A new breed of medical horror
Hospitals may not be ready for nerve gas, smallpox, or a radioactive bomb
`I just wish we had more patients," said Mark Smith, emergency chief at Washington Hospital Center, two days after the terrorist attacks. Smith didn't want more carnage; he did want to save more lives. But though his hospital was expecting a massive wave of injuries from the nearby Pentagon, the region's primary trauma center took in just 10 victims. Only as the day wore on did he begin to realize that the scarcity of injured meant most victims had perished at the scene.
Smith may yet see an attack, however, that creates dozens, hundreds, or even thousands of casualties. Intelligence experts believe that Osama bin Laden has been trying for years to obtain enriched uranium usable in a "dirty bomb" that could spread radioactivity over a city. He may have pursued bioterrorism agents like anthrax, smallpox, and the bubonic plague. And the components for nerve gas may be frighteningly easy for terrorists to obtain--though, like bioagents, very difficult to make into a weapon. "If I have indeed acquired these weapons," bin Laden has said, "then I thank God for enabling me to do so."

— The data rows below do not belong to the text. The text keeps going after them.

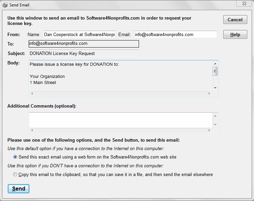Click the Body horizontal scroll left arrow
The width and height of the screenshot is (254, 201).
tap(32, 93)
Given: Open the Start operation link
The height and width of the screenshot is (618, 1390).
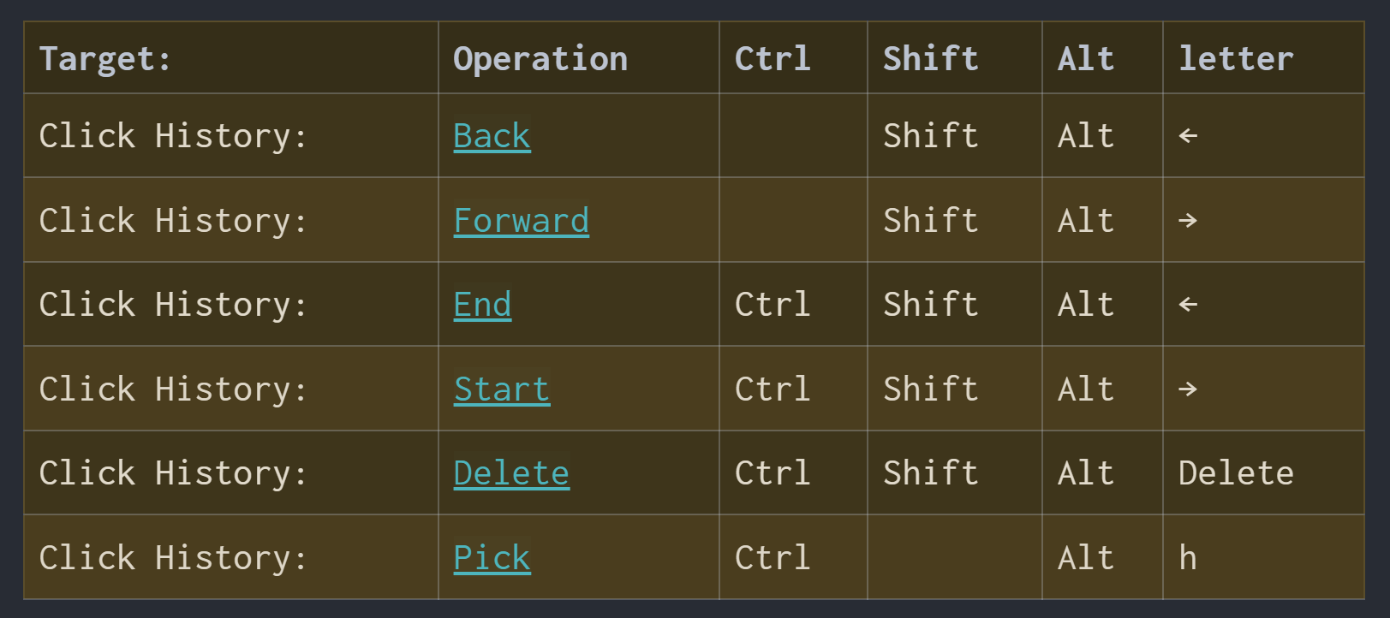Looking at the screenshot, I should (501, 389).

Are Americans at risk? The federal government thinks so. It has spent billions of dollars on antiterrorism measures since the 1995 sarin nerve-agent attack in Japan's subway by the Aum Shinrikyo cult. One hundred twenty cities around the country have received federal funds to develop emergency plans and conduct simulations of chemical and biological attacks. Some cities say they now feel fairly well prepared for a chemical disaster. But others aren't, and hospitals all over the country say they're not truly ready for biological attack, to say nothing of nuclear radiation. "We can deal easily with 10 severely injured people," says Anthony MacIntyre, an emergency physician at George Washington University Medical Center who was part of the Pentagon rescue effort. "We can't deal with thousands. No one is prepared for Armageddon."

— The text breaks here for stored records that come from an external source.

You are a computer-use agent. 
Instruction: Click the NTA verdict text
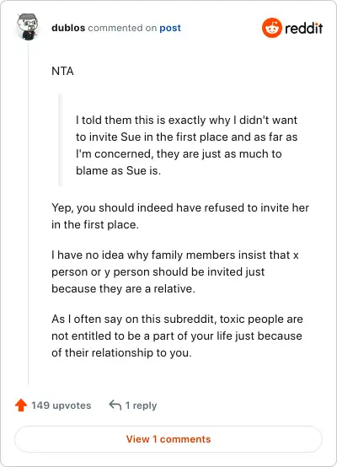62,71
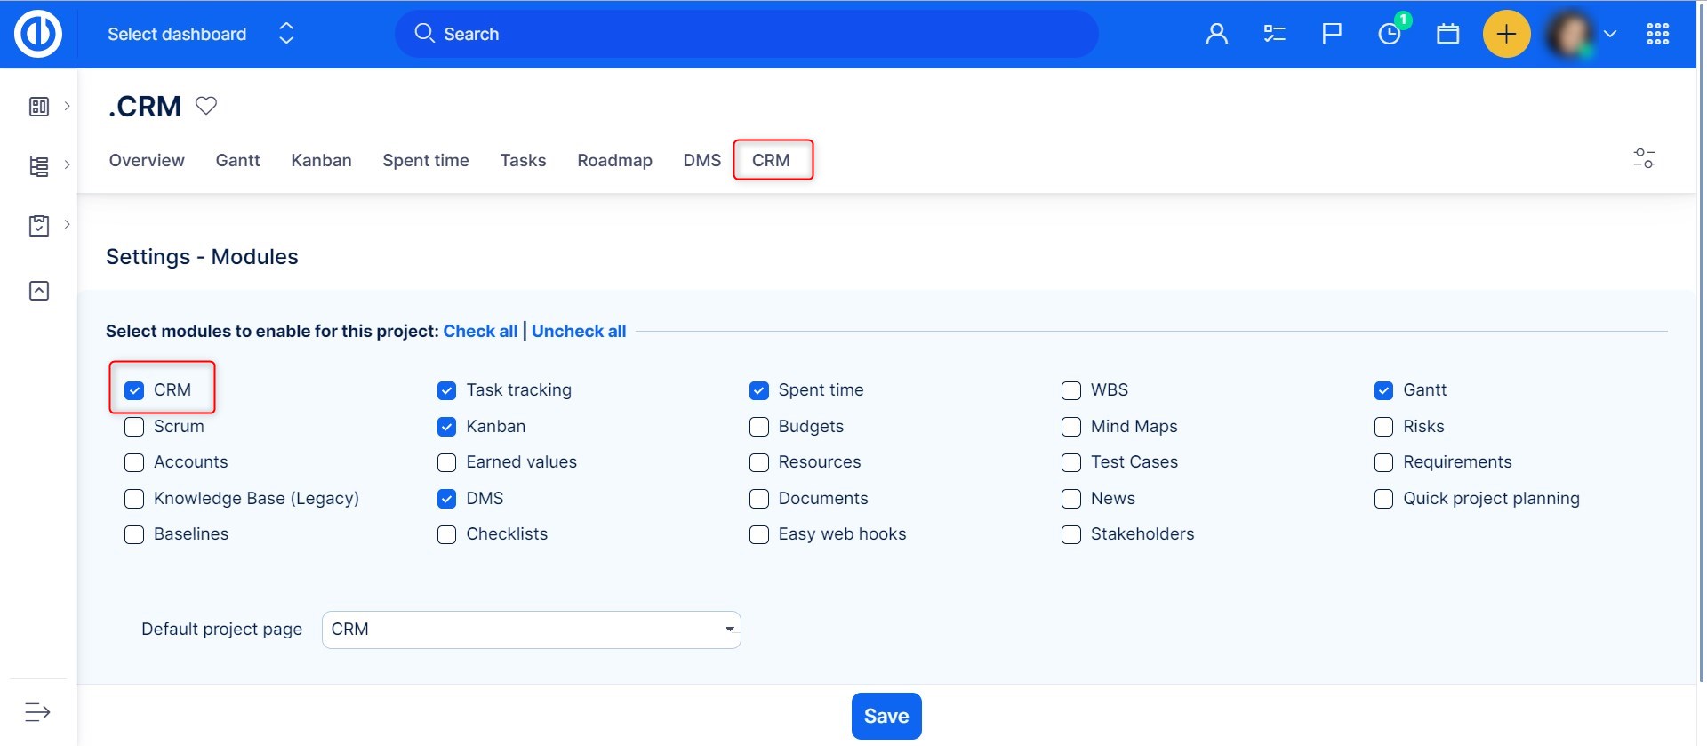The height and width of the screenshot is (746, 1707).
Task: Click the yellow plus create button
Action: coord(1506,34)
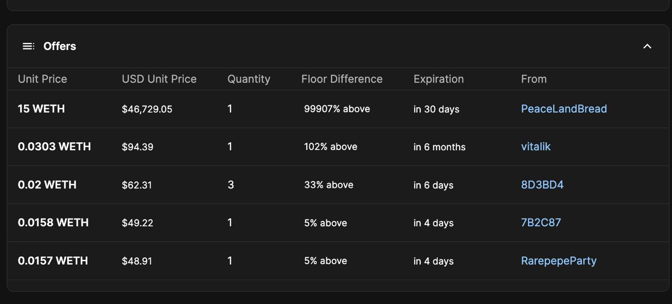
Task: Select the USD Unit Price column header
Action: pos(159,79)
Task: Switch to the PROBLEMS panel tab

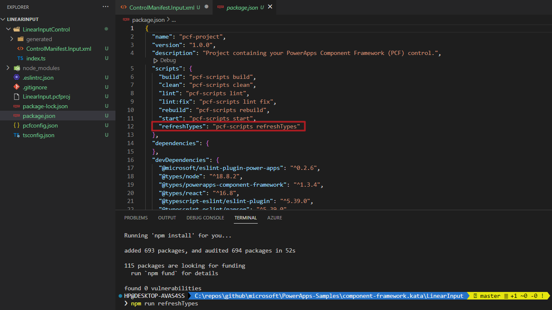Action: [136, 218]
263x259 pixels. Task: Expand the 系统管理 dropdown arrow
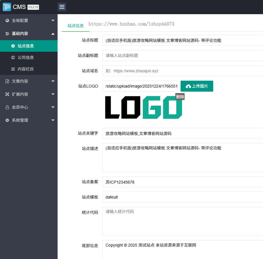(x=53, y=120)
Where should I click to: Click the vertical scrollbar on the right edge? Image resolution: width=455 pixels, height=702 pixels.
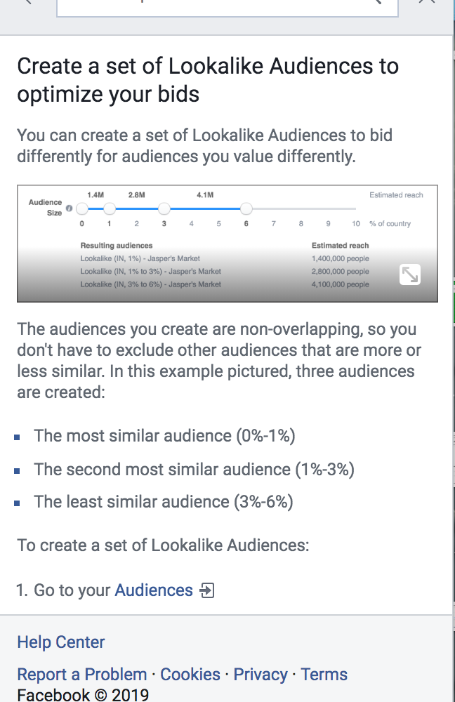454,351
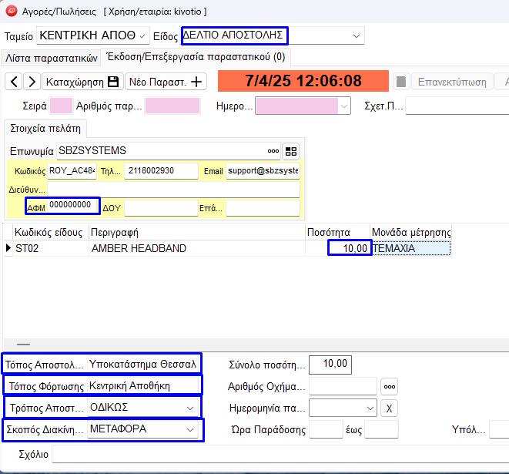The width and height of the screenshot is (509, 474).
Task: Expand the Είδος document type dropdown
Action: pos(357,35)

Safety first. Released in a shopping mall, subway, or at a place like Disneyland, nerve agents like sarin, soman, or VX would hit people quickly and dramatically. Tests have shown that firefighters can protect themselves, if they use duct tape to seal their uniforms and wear their regular breathing apparatus. But police officers and emergency workers would have much less protection. And while some counties' fire engines have started carrying antidotes for nerve agents, most do not. So rescue forces are purchasing their own masks. "I'm not interested in sending my people out to become what we call `blue canaries,' " says Patrick Sullivan, sheriff of Arapahoe County, just outside Denver.
Ordinary people, not rescue workers, of course, would need the most help, and many--still contaminated--would find their way directly to the hospital. So hospital workers would have to diagnose and decontaminate. In chemical assaults with skin-burning agents, about 80 percent of the substances can be removed by shucking clothes. The rest can be taken off by a warm shower, and many hospitals have plans to turn their parking lots into emergency decontamination posts. Nerve gases and radiation poisoning are harder to identify, and if terrorists unleashed a clandestine biological attack, it could take weeks before health officials even realize there is a problem. Agents like anthrax and smallpox produce early flulike symptoms. A smallpox simulation called Dark Winter, played out at Andrews Air Force Base in Maryland in June, showed that a well-coordinated attack with smallpox or plague could kill hundreds of thousands of people.